20 Joints am Tag und eine Schlägerei
Schöffengericht verurteilt Dealer zu eineinhalb Jahren Haft auf Bewährung
OBERALLGÄU - 20 Joints pro Tag. So viel rauchte er in seiner „besten“Zeit. Sein Kumpel kiffte fast genauso viel. Mit einem dritten Bekannten und mit Unterstützung einer gemeinsamen Freundin bauten sie im Keller eines Mehrfamilienhauses in Immenstadt Cannabis an. Die Drogen machten einen zum Dealer, einen zum Schläger und brachten einen in die Psychiatrie. Drei von ihnen mussten sich jetzt vor dem Amtsgericht Sonthofen verantworten. Gegen den Vierten und eine Reihe anderer Drogenkonsumenten wird gesondert verhandelt.
Mit einer Geldstrafe von 30 Tagessätzen je 25 Euro kam die gemeinsame Freundin, eine 24-jährige Bäckereifachverkäuferin davon. Sie hatte den jungen Männern den Keller ihrer Mutter für die Aufzucht der Pflanzen zur Verfügung gestellt, ansonsten aber nach eigener Darstellung nichts mit den Drogen zu tun gehabt.
Anders ihr 22-jähriger Bekannter. Er war nicht nur am Cannabis-Anbau beteiligt, sondern dealte auch sonst damit. Die Staatsanwaltschaft warf ihm vor, mindestens 100 Gramm Cannabis zum Weiterverkauf erworben zu haben. 20 Gramm habe er selbst rauchen wollen. Unter den „Kunden“des 22-Jährigen waren auch 15 und 17 Jahre alte Mädchen.
Die Drogendelikte gab er über seinen Anwalt in vollem Umfang zu. Er ersparte damit dem Gericht eine langwierige Beweisaufnahme. Diese gestaltete sich auch so schon turbulent genug, was an einer Schlägerei liegt, in die die Beiden mehr oder weniger verwickelt waren.
Wie mehrere Zeugen bestätigten, fingen die 22 und 25 Jahre alten Männer und der Vater des dritten Cannabis-Anbauers einen handfesten Streit an. Der Vater sagte aus, dass er von den jungen Männern verlangte, sich von seinem Sohn fernzuhalten. Der war zu diesem Zeitpunkt offenbar aufgrund seines Drogenkonsums in der Psychiatrie. Vor Gericht präsentierte sich der Vater sehr aufgebracht. Einem der beiden Verteidiger drohte er sogar mit den Worten „passen Sie auf, welche Fragen Sie stellen“. Dass er und die beiden jungen Männer sich im August vergangenen Jahres verbal in die Haare gerieten, stand für das Gericht außer Zweifel. Die Frage war aber: Wer fing zuerst mit der Schlägerei an und wer war daran beteiligt?

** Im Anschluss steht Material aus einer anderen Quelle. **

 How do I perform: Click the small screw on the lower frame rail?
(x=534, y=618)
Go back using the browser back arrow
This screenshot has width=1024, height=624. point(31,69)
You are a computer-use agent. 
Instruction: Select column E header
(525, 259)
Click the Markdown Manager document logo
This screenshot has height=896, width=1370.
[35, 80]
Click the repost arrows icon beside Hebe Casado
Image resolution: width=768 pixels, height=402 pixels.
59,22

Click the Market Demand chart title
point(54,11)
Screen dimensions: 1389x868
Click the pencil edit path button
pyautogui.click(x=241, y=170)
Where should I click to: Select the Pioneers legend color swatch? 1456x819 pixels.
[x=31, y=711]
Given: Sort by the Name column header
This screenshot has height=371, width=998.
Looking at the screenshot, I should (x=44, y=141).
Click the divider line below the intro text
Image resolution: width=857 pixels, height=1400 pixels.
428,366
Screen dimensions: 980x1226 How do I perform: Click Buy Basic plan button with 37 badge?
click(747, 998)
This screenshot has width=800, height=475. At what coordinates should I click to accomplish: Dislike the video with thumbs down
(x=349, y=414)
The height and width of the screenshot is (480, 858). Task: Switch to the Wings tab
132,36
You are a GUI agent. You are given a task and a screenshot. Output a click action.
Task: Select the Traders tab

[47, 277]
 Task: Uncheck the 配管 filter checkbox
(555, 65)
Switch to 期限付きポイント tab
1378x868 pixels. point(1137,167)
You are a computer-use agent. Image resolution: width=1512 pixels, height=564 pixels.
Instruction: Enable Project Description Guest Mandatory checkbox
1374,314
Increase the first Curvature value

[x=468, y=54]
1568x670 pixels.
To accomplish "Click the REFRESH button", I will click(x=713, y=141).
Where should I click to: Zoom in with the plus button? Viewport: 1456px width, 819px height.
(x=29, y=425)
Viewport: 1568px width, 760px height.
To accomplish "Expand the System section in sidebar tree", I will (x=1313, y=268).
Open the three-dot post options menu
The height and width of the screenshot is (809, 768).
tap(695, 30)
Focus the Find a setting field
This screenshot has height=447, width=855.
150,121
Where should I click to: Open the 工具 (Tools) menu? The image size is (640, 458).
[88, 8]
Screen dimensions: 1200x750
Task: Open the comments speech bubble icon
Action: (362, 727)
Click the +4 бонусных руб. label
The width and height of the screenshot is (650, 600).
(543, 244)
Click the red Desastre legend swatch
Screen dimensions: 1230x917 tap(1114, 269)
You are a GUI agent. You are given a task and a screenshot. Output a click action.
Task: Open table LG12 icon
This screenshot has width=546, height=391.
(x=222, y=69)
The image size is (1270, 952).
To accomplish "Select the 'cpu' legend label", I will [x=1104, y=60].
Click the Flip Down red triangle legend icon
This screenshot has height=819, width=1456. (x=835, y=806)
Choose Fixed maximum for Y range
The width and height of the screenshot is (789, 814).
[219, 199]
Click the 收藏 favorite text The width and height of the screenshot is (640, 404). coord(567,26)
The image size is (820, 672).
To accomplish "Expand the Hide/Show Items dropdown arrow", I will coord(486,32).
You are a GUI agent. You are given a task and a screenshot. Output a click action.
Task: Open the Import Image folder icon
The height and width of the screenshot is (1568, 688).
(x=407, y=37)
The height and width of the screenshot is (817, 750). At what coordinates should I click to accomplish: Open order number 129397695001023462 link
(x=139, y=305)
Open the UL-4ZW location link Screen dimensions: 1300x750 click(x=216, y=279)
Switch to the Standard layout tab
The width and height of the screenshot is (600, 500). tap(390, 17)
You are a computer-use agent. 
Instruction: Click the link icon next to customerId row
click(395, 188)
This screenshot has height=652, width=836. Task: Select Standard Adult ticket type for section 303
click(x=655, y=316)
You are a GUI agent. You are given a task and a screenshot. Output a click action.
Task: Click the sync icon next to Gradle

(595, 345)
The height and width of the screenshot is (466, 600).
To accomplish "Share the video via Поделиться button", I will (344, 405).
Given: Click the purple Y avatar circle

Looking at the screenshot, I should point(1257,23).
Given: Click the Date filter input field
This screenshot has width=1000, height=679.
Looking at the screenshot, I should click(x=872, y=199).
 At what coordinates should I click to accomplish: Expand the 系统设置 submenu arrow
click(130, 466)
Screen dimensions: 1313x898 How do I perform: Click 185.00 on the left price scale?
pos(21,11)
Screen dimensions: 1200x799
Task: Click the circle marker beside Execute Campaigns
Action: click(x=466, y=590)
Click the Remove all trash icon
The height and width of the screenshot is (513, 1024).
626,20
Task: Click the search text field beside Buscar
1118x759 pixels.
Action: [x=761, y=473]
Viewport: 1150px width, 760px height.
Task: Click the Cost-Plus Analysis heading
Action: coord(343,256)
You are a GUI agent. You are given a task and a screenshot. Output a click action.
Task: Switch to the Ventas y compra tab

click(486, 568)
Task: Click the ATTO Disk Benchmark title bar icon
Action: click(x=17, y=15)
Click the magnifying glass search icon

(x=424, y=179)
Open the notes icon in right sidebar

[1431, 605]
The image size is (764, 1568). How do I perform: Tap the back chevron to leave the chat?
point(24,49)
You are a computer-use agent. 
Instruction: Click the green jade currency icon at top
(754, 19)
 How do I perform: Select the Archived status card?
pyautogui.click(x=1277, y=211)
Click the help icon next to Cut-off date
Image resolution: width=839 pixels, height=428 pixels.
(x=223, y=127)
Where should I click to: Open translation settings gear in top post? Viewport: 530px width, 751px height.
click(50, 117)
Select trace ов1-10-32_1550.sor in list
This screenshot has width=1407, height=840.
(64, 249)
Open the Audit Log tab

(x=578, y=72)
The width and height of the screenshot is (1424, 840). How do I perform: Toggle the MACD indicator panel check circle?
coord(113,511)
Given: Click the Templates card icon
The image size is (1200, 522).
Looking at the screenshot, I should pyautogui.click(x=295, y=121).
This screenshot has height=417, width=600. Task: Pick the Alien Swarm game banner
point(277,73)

Die Anklage ging davon aus, dass der 25-Jährige den älteren Mann zuerst mit der Faust ins Gesicht schlug. Wie mehrere Zeugen bestätigten, fiel der zu Boden und wehrte sich mit einer Hundeleine. Er erlitt eine Risswunde im Gesicht, die ohne größere Narben verheilt ist. Die Staatsanwaltschaft ging davon aus, dass auch der 22-Jährige an der Schlägerei beteiligt war. Das stellte sich aber als falsch heraus.
So verurteilten Berufsrichterin Brigitte Gramatte-Dresse und zwei Laienrichterinnen den 25-Jährigen wegen gefährlicher Körperverletzung und Cannabis-Anbaus zu sieben Monaten Haft. Er ist schon mehrfach wegen Körperverletzung und Diebstahls verurteilt worden. „Es gibt bei Ihnen keinen Grund für Bewährung“, sagte Richterin Gramatte-Dresse in der Urteilsbegründung.
Anders bei dem 22-jährigen Angeklagten. Seine Haftstrafe von eineinhalb Jahren wurde zur Bewährung ausgesetzt, weil er versicherte, eine stationäre Drogentherapie machen zu wollen. Das erhielt er unter anderem auch als Bewährungsauflage. „Das ist Ihre Chance. Wenn Sie die nicht nutzen, sitzen Sie ein“, erklärte die Richterin.
Sie machte beiden Angeklagten klar, dass sie ohne professionelle Hilfe von den Drogen nicht loskommen werden. Cannabis mache zwar nicht körperlich abhängig. Aber psychisch: „Cannabis raubt Energie. Und zwar total.“Es sei typisch für die Droge, dass der 22-Jährige nicht einmal zu den Terminen mit seinem eigenen Verteidiger ging – trotz einer drohenden mehrjährigen Haftstrafe.